Extract, unchanged, each line of the listing below from its first line through the line that contains "Task: Select Orange Is the New Black poster", inclusive, and nothing else.

*** Provided records ***

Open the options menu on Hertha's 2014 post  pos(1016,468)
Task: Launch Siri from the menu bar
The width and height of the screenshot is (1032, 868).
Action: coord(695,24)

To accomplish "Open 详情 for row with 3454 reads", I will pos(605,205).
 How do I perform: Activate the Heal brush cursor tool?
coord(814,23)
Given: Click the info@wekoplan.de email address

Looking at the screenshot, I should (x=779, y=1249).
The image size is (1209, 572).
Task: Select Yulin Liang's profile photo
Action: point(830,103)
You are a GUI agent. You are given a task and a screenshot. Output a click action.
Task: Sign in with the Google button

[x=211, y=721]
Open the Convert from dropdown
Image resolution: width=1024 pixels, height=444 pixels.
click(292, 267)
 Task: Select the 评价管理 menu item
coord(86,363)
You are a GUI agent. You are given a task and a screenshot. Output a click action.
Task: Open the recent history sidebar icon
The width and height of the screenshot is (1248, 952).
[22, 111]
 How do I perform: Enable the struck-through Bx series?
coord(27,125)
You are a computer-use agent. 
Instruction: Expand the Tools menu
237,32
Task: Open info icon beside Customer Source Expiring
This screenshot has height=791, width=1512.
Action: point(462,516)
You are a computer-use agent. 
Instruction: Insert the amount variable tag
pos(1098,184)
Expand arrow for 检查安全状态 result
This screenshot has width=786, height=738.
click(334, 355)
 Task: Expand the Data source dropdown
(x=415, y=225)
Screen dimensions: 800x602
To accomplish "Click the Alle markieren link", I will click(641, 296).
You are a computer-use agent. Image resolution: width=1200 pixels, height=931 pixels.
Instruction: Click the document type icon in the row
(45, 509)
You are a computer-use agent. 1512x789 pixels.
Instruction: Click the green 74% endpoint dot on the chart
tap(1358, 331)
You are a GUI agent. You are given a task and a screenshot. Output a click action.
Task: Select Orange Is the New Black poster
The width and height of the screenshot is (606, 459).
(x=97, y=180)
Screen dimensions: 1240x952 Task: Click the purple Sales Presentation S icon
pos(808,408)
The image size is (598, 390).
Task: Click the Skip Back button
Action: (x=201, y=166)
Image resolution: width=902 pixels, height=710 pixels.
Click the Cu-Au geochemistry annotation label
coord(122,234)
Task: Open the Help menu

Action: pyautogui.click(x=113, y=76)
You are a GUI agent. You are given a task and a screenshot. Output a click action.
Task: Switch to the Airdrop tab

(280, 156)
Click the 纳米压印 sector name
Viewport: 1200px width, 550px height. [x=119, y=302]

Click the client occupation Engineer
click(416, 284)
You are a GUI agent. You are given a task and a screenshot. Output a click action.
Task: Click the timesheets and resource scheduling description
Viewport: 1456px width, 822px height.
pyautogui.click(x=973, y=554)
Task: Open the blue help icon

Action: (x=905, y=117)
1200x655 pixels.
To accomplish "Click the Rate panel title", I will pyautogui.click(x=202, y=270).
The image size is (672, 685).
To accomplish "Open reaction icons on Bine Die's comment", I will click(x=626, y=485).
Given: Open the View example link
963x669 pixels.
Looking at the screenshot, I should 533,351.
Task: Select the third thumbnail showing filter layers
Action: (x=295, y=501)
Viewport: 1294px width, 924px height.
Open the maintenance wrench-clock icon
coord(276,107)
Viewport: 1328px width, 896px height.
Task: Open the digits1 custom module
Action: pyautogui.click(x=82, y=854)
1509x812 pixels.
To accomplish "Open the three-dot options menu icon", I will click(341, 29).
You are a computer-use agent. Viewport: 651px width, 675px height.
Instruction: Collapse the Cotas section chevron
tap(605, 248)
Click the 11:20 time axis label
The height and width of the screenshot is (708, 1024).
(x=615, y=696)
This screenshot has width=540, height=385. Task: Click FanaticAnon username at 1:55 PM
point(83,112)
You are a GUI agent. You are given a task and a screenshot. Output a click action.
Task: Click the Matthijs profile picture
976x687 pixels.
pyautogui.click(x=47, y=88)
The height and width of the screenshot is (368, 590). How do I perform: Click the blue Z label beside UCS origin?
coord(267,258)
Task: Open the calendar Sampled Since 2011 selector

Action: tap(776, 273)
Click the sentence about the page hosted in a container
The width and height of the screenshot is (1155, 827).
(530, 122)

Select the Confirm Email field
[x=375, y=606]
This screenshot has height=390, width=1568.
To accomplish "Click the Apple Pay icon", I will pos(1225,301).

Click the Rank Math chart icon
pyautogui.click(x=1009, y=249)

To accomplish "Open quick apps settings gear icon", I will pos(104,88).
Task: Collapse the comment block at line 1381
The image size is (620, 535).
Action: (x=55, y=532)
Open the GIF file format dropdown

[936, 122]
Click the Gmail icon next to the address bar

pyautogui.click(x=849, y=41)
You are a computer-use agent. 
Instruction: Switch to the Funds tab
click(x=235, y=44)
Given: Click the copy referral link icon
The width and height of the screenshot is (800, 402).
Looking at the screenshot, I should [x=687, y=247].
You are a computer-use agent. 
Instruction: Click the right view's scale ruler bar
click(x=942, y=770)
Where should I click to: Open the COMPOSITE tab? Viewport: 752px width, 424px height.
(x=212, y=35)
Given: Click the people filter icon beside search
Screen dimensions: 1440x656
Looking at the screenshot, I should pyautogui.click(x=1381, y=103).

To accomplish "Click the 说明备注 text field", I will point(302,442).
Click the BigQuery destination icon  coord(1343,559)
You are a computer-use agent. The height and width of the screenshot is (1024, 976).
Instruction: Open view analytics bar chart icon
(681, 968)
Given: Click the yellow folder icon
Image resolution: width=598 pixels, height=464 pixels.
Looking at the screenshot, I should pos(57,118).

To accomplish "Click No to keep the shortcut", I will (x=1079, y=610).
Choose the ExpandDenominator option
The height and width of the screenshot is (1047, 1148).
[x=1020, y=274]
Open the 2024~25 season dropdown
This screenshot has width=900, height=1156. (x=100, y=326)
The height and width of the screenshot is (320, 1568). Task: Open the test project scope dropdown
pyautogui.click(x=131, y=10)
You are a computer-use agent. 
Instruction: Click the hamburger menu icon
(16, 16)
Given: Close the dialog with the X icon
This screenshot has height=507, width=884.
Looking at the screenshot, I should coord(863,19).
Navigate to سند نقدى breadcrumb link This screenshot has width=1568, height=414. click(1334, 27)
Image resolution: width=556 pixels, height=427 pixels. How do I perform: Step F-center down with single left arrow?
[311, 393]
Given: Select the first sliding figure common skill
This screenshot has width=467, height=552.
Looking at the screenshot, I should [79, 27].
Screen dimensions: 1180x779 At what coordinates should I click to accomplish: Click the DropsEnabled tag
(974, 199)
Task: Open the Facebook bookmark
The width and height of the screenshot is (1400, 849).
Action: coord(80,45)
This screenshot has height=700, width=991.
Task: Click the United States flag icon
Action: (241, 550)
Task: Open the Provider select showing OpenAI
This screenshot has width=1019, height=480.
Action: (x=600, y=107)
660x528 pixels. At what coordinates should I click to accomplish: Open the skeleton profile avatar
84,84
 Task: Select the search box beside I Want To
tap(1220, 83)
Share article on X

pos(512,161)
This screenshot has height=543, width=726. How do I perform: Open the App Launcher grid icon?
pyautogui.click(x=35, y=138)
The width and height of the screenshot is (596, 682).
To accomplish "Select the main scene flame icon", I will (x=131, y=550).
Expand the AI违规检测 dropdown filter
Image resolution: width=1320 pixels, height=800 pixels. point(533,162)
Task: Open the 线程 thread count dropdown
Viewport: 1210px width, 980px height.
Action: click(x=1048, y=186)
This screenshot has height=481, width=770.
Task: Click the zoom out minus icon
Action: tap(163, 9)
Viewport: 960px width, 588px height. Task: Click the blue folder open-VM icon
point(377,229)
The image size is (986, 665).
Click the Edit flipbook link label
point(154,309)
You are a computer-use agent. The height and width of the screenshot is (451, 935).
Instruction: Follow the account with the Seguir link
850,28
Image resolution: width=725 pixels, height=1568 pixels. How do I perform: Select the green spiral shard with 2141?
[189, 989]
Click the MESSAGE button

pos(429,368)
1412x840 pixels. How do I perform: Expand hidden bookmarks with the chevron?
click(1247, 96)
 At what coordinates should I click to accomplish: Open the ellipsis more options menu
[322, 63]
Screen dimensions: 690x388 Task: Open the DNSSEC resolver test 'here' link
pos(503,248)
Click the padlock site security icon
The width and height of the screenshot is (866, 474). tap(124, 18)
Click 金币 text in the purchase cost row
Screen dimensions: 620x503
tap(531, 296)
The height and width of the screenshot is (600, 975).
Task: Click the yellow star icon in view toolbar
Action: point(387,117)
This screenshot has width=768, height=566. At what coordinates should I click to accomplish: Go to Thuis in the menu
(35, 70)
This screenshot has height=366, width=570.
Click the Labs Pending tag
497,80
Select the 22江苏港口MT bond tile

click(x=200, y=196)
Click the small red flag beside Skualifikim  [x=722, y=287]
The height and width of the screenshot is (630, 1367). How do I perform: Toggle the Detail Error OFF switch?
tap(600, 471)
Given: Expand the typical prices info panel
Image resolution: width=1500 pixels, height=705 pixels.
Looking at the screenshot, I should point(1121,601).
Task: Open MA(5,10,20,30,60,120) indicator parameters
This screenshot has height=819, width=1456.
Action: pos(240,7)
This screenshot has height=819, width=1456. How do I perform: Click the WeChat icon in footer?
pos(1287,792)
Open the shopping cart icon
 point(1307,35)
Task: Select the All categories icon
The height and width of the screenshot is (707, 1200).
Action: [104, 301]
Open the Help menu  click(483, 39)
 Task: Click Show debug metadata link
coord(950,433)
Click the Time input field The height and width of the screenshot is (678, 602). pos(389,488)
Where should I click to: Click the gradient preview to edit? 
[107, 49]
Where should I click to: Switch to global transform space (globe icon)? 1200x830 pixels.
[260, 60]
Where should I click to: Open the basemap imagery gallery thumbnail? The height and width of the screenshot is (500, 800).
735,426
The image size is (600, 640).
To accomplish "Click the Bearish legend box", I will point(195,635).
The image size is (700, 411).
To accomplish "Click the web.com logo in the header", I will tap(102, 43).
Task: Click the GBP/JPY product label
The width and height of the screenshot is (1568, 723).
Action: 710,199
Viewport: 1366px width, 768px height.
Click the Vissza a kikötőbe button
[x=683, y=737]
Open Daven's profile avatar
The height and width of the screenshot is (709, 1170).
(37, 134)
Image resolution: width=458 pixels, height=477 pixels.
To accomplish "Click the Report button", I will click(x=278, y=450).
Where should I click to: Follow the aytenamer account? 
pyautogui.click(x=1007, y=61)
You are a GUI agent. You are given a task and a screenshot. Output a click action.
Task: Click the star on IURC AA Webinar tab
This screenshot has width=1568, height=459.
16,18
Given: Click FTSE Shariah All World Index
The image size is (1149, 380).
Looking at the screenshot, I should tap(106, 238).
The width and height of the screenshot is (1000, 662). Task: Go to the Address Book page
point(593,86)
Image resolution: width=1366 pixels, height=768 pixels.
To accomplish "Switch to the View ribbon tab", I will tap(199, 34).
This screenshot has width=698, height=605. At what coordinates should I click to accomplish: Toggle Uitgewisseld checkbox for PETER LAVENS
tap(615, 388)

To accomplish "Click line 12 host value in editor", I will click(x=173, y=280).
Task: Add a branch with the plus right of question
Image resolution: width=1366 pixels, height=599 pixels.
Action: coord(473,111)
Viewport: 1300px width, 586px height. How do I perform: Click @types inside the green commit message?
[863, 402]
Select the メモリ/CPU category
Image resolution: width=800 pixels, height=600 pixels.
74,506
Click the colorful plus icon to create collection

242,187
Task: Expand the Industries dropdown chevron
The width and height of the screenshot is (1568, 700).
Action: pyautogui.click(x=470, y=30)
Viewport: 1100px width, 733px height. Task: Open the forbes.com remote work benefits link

*** End of Provided records ***

**Answer box:**
Open the options menu on Hertha's 2014 post  pos(1016,468)
Task: Launch Siri from the menu bar
The width and height of the screenshot is (1032, 868).
Action: coord(695,24)

To accomplish "Open 详情 for row with 3454 reads", I will pos(605,205).
 How do I perform: Activate the Heal brush cursor tool?
coord(814,23)
Given: Click the info@wekoplan.de email address

Looking at the screenshot, I should (x=779, y=1249).
The image size is (1209, 572).
Task: Select Yulin Liang's profile photo
Action: point(830,103)
You are a GUI agent. You are given a task and a screenshot. Output a click action.
Task: Sign in with the Google button

[x=211, y=721]
Open the Convert from dropdown
Image resolution: width=1024 pixels, height=444 pixels.
click(292, 267)
 Task: Select the 评价管理 menu item
coord(86,363)
You are a GUI agent. You are given a task and a screenshot. Output a click action.
Task: Open the recent history sidebar icon
The width and height of the screenshot is (1248, 952).
[22, 111]
 How do I perform: Enable the struck-through Bx series?
coord(27,125)
You are a computer-use agent. 
Instruction: Expand the Tools menu
237,32
Task: Open info icon beside Customer Source Expiring
This screenshot has height=791, width=1512.
Action: point(462,516)
You are a computer-use agent. 
Instruction: Insert the amount variable tag
pos(1098,184)
Expand arrow for 检查安全状态 result
This screenshot has width=786, height=738.
click(334, 355)
 Task: Expand the Data source dropdown
(x=415, y=225)
Screen dimensions: 800x602
To accomplish "Click the Alle markieren link", I will click(641, 296).
You are a computer-use agent. Image resolution: width=1200 pixels, height=931 pixels.
Instruction: Click the document type icon in the row
(45, 509)
You are a computer-use agent. 1512x789 pixels.
Instruction: Click the green 74% endpoint dot on the chart
tap(1358, 331)
You are a GUI agent. You are given a task and a screenshot. Output a click action.
Task: Select Orange Is the New Black poster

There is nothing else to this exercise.